Note that the kvm page fault can't happen unless the cpu switches to
guest mode, and it can't switch to guest mode if we're in the
begin/end critical section, so in theory I could loop inside the page
fault too without risking deadlocking, but replying it by restarting
guest mode sounds nicer in sigkill/scheduling terms.

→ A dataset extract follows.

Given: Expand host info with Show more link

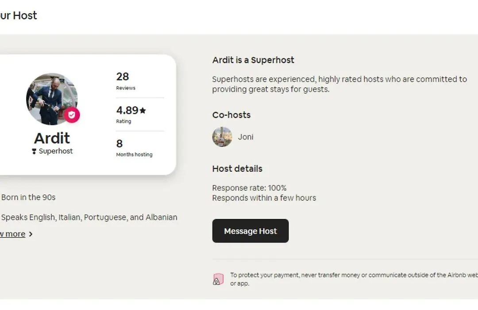Looking at the screenshot, I should [12, 234].
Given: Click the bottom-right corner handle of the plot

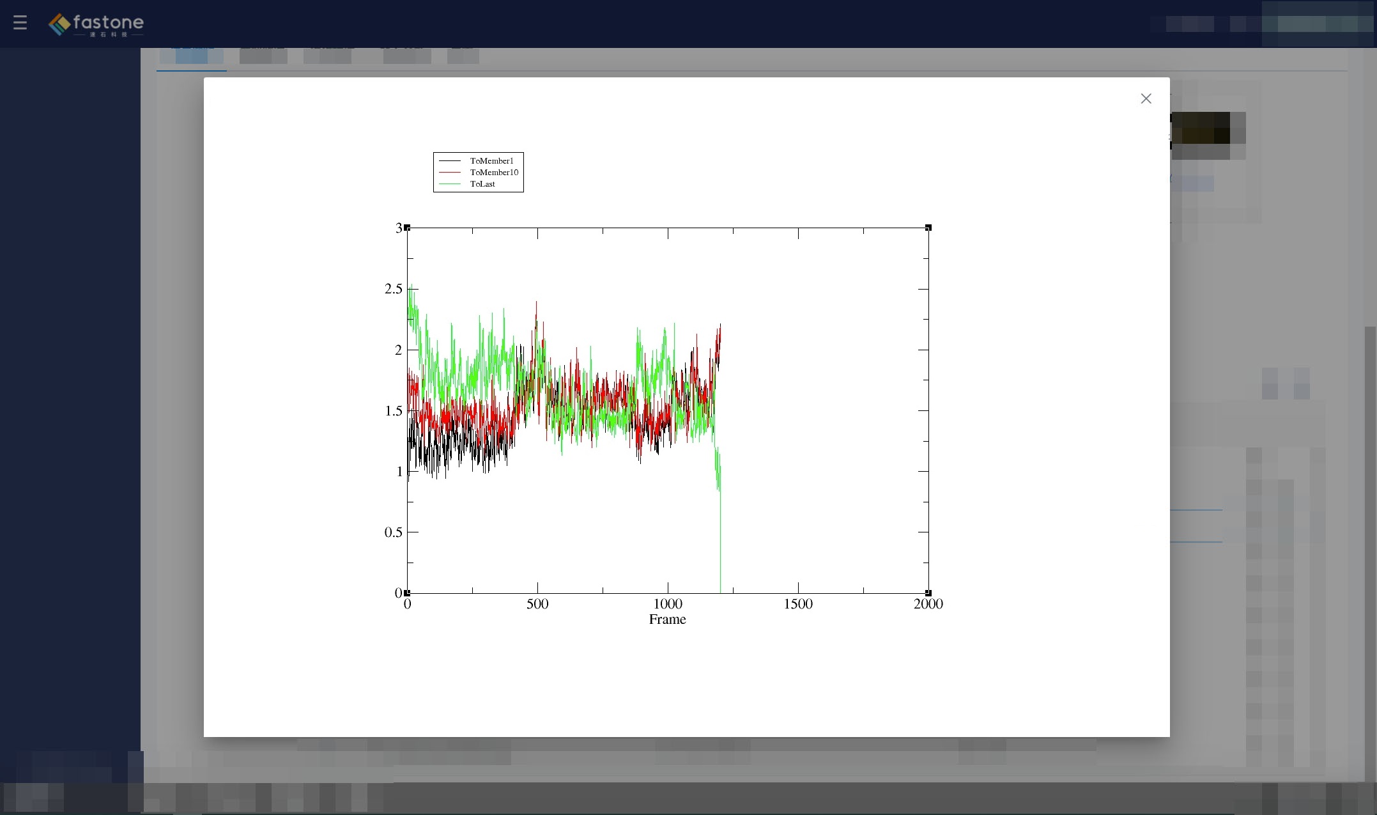Looking at the screenshot, I should click(928, 593).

Soon I'll release a new mmu notifier patchset with patch 1 being the
mmu-notifier-core self-included and ready to go in -mm and mainline in
time for 2.6.26. Then I'll be glad to help merging any further patch
in the patchset to allow methods to sleep so XPMEM can run on mainline
2.6.27 the same way GRU/KVM/Quadrics will run fine on 2.6.26, in a
fully backwards compatible way with 2.6.26 (and of course it doesn't
really need to be backwards compatible because this is a kernel
internal API only, ask Greg etc... ;). But that will likely require a
new config option to avoid hurting AIM performance in fork because the
anon_vma critical sections are so short in the fast path.